:: Record extracts ::

════════

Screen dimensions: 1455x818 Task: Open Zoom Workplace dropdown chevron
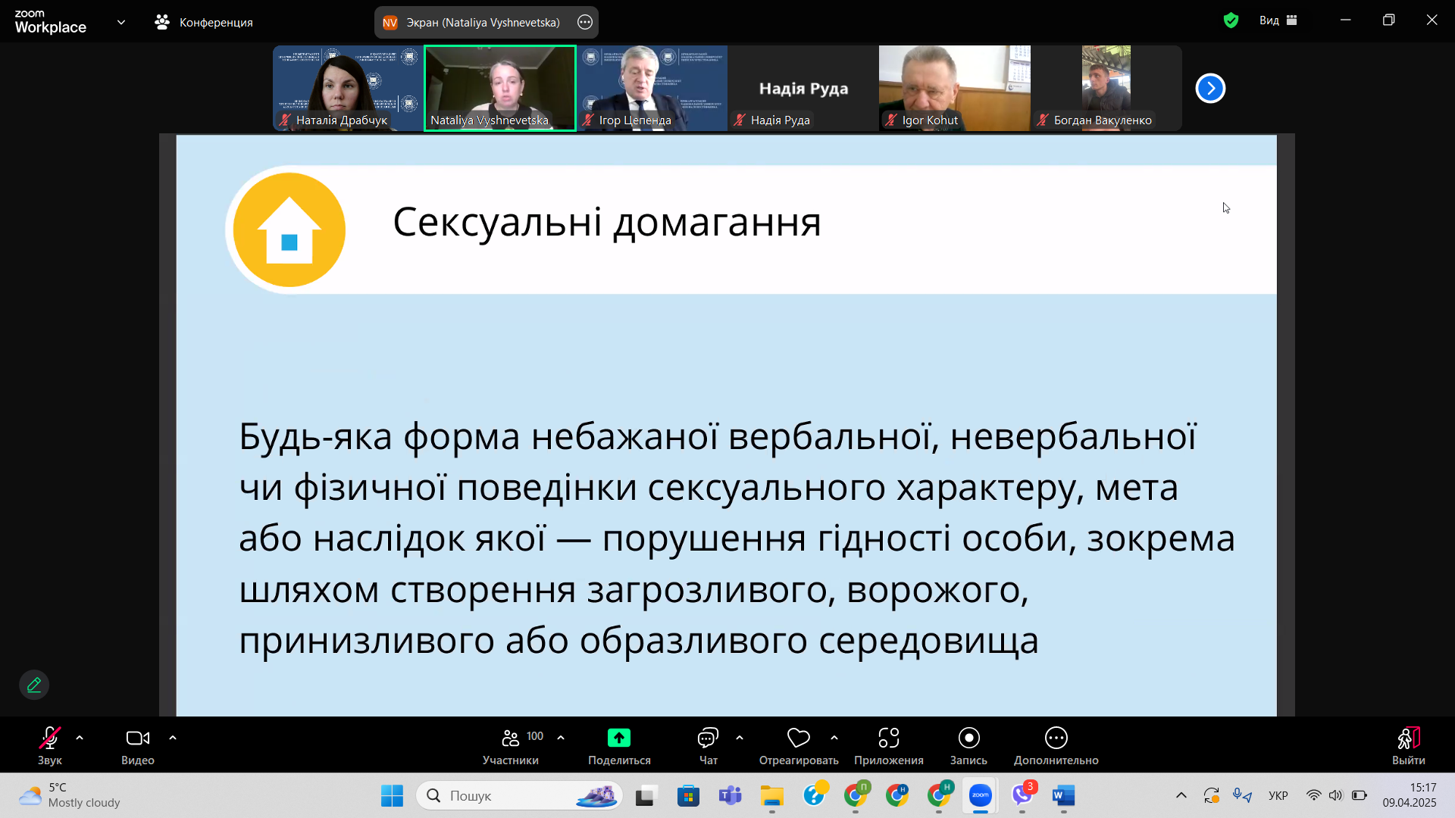tap(121, 22)
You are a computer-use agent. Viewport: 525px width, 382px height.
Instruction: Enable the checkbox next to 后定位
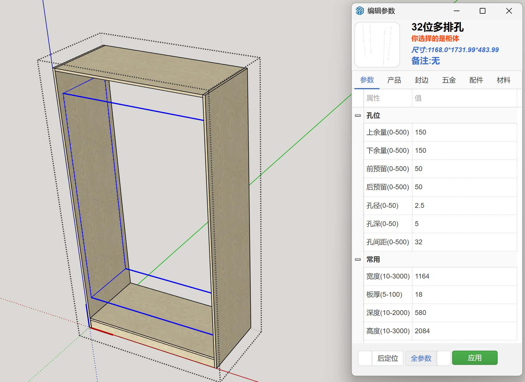tap(365, 358)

════════

:: What is being asked ::
Restate every line above word for word. Do not carry over the images.

:: Output ::
Screen dimensions: 1455x818 Task: Open Zoom Workplace dropdown chevron
tap(121, 22)
You are a computer-use agent. Viewport: 525px width, 382px height.
Instruction: Enable the checkbox next to 后定位
tap(365, 358)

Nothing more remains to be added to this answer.